
    Extra benefits:
    We can control, to some extent, who our kids live with. For the most part our sons have been able to find roommates who share their values and lifestyles.
    We are providing reasonably-priced, safe housing for some of our kids’ friends. (Much cheaper than the dorms).
    Our sons are learning some responsibility, home repair skills, and financial skills by being the onsite managers.
    We will still have two money-making properties after our kids are out of college, if we decide to keep them (the houses, not the kids). This will help us catch up on retirement savings.

    Landmines:
    Constant repairs – works best for landlords with handyman skills (fortunately I love that kind of work).
    Tenant issues – sometimes they can’t/don’t pay. Some turnover and vacancy can be expected.
    Property values have dropped, so we would probably take a loss if we were to sell either property now.
    Financing – it is easy to get overleveraged if you are borrowing money to buy properties.

Stored data
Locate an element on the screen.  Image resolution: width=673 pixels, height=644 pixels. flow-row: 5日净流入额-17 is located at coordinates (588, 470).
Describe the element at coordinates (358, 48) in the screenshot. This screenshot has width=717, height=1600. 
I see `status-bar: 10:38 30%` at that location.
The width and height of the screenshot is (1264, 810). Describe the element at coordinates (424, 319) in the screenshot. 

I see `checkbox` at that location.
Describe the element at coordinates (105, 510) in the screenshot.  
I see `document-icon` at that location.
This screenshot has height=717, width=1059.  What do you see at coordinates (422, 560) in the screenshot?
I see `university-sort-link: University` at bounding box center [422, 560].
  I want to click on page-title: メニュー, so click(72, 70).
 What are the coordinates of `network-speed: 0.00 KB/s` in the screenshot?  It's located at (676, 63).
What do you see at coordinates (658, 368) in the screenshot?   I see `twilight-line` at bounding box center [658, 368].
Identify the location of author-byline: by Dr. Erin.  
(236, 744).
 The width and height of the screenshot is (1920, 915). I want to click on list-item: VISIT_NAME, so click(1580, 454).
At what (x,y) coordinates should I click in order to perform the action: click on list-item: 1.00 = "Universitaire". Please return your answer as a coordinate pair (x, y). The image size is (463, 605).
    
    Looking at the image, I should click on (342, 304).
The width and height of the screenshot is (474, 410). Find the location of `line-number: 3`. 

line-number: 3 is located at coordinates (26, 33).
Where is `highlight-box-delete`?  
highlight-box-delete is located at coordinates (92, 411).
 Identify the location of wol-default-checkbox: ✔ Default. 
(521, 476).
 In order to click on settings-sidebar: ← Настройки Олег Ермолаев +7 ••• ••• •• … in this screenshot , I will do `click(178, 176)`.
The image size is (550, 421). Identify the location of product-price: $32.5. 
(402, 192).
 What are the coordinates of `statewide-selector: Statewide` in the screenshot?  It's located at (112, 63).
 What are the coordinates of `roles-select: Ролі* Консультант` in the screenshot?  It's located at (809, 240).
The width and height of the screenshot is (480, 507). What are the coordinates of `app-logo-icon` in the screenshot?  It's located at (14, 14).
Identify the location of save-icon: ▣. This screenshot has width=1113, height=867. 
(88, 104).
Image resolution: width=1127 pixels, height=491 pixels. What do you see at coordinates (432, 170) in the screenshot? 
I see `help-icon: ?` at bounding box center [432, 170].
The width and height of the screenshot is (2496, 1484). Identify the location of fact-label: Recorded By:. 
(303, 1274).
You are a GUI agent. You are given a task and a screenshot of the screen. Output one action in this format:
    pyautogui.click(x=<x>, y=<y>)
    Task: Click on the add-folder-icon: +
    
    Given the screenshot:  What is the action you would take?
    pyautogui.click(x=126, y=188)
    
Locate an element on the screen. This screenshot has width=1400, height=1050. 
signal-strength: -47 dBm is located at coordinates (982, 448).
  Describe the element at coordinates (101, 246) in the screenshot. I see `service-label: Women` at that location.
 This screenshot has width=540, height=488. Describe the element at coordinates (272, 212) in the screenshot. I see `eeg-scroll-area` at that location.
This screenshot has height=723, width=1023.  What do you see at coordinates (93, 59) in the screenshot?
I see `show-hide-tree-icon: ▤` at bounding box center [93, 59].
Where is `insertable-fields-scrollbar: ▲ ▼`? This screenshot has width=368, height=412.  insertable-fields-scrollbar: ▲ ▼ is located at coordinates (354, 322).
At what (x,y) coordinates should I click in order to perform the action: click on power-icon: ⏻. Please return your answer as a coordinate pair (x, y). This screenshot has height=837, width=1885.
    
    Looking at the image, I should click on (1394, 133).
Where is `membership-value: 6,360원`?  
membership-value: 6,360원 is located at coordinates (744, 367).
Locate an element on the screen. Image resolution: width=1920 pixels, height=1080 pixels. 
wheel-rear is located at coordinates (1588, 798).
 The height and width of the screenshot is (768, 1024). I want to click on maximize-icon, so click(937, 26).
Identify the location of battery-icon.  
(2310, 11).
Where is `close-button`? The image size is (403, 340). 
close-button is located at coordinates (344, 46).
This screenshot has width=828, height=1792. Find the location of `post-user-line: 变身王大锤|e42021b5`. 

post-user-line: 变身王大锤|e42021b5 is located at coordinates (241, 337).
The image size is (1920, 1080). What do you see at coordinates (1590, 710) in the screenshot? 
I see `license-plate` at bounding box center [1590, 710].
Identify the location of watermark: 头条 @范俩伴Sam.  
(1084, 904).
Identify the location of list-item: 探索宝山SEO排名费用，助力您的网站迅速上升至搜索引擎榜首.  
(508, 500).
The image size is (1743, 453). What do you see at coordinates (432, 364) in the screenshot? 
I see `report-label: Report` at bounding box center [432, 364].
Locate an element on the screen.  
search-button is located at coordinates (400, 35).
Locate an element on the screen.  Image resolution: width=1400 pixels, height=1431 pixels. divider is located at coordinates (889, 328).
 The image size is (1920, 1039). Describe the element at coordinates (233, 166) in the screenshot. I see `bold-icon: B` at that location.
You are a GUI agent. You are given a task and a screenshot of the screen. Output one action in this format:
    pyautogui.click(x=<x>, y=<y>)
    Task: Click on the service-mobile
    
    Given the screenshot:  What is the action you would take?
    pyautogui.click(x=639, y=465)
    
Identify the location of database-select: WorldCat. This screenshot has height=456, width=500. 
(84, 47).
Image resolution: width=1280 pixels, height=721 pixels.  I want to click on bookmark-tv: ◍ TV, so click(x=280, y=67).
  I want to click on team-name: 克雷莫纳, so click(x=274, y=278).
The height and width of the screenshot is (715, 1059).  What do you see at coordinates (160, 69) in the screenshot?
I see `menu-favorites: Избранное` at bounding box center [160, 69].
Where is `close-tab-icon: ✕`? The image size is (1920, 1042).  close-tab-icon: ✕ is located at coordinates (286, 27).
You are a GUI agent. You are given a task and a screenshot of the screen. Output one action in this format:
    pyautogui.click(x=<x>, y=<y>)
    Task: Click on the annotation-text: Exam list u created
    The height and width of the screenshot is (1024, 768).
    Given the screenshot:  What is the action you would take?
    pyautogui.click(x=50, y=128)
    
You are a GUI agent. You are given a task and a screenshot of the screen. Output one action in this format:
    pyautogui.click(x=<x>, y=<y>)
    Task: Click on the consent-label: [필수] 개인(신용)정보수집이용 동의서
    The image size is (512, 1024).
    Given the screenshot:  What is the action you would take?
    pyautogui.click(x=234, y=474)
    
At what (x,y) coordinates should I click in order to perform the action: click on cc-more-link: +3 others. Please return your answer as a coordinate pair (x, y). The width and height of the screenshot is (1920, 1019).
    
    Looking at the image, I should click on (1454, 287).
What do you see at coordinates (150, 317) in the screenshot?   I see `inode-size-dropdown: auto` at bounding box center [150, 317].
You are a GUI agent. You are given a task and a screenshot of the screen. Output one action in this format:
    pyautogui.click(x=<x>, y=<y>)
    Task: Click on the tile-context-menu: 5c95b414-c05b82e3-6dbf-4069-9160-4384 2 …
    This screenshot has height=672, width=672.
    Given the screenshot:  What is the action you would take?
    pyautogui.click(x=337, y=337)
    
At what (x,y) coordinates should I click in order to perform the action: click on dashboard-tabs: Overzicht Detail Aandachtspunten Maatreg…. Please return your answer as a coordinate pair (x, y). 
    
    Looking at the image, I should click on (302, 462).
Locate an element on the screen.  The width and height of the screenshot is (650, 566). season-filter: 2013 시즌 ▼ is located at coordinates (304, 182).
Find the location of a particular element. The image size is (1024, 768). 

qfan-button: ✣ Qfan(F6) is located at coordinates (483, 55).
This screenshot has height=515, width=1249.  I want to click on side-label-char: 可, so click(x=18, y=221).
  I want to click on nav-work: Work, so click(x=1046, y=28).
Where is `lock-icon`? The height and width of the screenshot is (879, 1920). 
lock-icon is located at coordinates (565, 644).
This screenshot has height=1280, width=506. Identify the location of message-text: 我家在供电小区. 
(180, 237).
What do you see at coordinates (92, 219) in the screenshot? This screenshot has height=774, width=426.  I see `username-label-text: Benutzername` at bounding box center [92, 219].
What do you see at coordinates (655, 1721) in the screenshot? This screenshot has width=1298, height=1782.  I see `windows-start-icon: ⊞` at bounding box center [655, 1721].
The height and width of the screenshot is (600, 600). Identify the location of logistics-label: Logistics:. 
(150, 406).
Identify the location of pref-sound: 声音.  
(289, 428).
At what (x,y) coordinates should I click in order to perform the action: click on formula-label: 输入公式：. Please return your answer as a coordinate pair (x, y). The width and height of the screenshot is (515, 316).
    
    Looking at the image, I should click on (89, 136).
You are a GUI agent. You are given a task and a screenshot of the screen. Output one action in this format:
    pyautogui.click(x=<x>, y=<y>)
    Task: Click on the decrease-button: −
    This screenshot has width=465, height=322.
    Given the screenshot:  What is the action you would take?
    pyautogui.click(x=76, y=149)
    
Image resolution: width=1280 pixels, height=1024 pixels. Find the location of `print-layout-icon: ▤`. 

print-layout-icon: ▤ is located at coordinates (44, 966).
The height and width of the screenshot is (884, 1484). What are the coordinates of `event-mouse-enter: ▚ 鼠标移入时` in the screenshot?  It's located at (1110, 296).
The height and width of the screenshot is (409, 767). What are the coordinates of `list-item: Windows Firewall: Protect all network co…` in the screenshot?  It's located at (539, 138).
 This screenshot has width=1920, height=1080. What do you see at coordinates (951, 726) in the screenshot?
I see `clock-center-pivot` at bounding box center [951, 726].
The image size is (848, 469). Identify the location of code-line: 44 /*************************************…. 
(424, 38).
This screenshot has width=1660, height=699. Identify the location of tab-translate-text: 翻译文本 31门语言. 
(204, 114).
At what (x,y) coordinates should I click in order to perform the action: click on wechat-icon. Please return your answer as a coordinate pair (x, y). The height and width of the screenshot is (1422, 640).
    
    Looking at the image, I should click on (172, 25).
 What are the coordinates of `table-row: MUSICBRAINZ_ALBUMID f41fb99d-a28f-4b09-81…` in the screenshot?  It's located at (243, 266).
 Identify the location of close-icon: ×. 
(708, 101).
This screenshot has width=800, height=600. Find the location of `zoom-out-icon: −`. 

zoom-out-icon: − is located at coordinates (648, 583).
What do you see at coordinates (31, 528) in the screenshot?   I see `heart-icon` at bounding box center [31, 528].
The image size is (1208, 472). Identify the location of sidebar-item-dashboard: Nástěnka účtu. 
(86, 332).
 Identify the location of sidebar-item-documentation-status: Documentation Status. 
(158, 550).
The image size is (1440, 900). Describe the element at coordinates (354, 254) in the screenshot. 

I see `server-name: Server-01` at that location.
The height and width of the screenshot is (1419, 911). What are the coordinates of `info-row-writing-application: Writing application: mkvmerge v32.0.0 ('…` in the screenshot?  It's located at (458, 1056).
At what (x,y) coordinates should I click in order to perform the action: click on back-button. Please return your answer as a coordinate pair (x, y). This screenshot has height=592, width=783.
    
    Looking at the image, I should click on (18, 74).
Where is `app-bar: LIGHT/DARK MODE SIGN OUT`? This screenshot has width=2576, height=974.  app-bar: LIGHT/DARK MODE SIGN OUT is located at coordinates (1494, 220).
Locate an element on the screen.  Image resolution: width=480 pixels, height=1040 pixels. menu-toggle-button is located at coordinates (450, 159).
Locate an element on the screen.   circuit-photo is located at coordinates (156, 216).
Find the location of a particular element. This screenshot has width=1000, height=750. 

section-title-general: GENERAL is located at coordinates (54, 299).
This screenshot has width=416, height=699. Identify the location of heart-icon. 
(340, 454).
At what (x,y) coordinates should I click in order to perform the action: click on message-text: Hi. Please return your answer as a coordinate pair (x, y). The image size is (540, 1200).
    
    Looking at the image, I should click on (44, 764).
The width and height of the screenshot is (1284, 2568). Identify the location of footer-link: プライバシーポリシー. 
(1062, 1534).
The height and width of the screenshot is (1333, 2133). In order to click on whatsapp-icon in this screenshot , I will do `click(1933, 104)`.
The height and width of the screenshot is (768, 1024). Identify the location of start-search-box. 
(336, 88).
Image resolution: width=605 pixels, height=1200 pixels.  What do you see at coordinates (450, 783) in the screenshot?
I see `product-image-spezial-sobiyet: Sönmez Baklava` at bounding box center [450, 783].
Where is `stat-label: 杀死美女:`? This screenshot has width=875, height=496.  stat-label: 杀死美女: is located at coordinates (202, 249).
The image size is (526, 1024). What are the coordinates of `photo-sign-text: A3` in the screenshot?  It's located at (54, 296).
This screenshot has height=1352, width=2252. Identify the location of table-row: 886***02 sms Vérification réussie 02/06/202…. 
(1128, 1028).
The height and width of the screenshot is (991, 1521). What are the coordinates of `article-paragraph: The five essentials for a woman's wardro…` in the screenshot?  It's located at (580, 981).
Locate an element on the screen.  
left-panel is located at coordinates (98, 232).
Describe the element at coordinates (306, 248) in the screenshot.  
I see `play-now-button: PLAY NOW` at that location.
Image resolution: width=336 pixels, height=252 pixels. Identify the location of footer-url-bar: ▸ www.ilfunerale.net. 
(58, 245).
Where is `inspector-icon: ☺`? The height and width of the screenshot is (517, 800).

Required actions:
A. Translate this sentence from the rental-housing text into Spanish: "Our sons are learning some responsibility, home repair skills, and financial skills by being the onsite managers."
B. Answer these from the rental-housing text:
(i) How does the housing's cost compare with the dorms?
(ii) What kind of landlord is the work of constant repairs best suited to?
(iii) Why would selling either property now probably mean a loss?
C. Write a continuation of the rental-housing text, starting after its last point about financing.

Responses for each task:
A. Nuestros hijos están aprendiendo algo de responsabilidad, habilidades de reparación del hogar y habilidades financieras al ser los administradores en el lugar.

B.
(i) It is much cheaper than the dorms.
(ii) Landlords with handyman skills.
(iii) Property values have dropped.

C.
    So you need to weigh the risks and benefits of this strategy, but it might provide an alternative funding source for families who, like us, don’t have the college savings they need. It’s certainly not for everyone. Having the money in the bank when our kids hit college age would have saved us some sleepless nights, so that would still be the best strategy.

    We have one more son who will enter college in 2013. Will we buy another rental property? Don’t know yet… but we’re open to it.

  5. I post a lot about college costs because my oldest entered college last year. Like Greg, we found we weren’t quite ready, but we are determined to do it without loans.

    Greg, I find your rental stories fascinating. Do you plan to sell them when your sons graduate or hold onto them long-term?

  6. Matt Bell says:

    Greg – Thank you for sharing your experiences with using rental properties to help manage college costs. It’s a creative and bold strategy. I also appreciate you sharing the cautions. It sounds like you went into these purchases with your eyes wide open, recognizing the risks and all the work involved, but also mindful of the potential rewards.

  7. Greg Sargent says:

    Julie, how long we will hold onto the houses depends on couple things.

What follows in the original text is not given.